Task statement: Apart from pictures, transcribe exactly each line from the one containing "Where should I" through the final line of the listing below.
+++
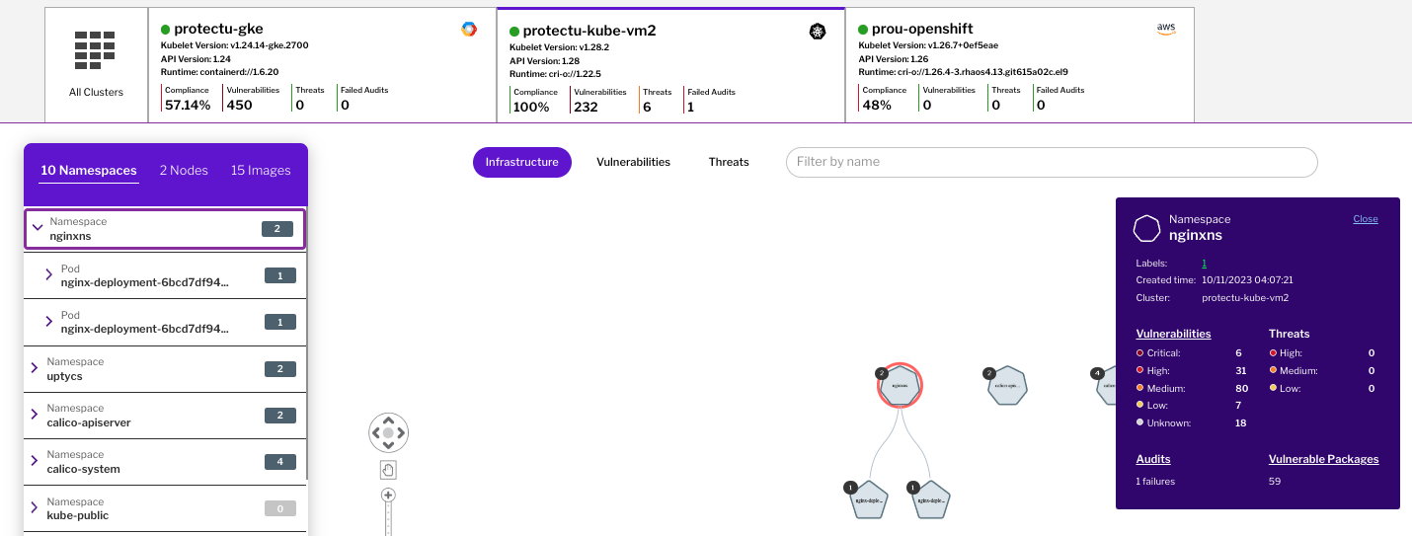Click the Kubernetes icon on protectu-kube-vm2
1412x536 pixels.
coord(817,32)
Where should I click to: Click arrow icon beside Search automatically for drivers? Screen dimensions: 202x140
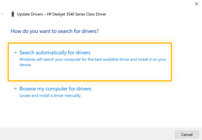click(15, 52)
+++
Your response:
Where should I click to: Click arrow icon beside Search automatically for drivers? Screen dimensions: 202x140
click(15, 52)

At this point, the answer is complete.